> [Action item] Check each line of the material below for "computer". Report how many have it, with no other words.

··········

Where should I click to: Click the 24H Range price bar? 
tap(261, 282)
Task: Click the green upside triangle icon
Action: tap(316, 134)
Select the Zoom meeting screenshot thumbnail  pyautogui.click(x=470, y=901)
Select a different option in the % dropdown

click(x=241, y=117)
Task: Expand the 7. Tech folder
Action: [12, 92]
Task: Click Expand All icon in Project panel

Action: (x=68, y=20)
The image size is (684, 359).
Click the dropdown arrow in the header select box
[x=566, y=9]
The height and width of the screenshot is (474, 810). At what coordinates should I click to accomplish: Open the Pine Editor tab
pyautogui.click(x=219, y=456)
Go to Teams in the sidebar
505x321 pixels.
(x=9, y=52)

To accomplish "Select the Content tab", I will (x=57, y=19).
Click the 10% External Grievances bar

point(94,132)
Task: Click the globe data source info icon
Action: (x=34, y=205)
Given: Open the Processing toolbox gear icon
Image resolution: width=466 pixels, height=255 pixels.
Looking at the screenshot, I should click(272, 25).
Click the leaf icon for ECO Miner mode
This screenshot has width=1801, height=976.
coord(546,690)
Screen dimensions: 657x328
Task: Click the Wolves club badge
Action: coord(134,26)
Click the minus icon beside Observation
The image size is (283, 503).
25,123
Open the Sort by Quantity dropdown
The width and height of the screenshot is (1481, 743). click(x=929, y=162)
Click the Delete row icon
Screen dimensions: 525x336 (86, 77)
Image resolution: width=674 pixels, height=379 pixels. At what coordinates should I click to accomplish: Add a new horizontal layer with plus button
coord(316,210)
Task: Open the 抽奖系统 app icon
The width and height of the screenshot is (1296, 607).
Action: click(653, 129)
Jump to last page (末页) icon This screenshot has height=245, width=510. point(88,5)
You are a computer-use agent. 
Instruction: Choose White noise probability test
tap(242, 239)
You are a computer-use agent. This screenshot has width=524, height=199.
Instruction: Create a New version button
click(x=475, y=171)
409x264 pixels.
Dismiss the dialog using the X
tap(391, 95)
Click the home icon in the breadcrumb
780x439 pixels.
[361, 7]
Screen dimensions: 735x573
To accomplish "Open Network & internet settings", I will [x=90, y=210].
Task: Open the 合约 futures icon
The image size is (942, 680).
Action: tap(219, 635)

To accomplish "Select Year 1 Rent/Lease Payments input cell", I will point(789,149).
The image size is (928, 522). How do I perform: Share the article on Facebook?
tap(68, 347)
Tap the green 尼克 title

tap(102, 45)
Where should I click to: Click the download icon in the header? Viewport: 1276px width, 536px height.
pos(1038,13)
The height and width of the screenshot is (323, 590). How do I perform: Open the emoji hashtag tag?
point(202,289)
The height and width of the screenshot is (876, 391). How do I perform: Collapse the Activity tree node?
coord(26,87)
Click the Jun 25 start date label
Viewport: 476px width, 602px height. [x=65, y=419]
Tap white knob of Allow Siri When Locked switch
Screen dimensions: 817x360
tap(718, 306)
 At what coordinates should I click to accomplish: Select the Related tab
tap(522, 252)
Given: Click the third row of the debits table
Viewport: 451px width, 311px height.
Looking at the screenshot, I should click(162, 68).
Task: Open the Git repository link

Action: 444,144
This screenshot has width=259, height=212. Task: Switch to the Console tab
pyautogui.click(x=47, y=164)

··········

> [Written response] 2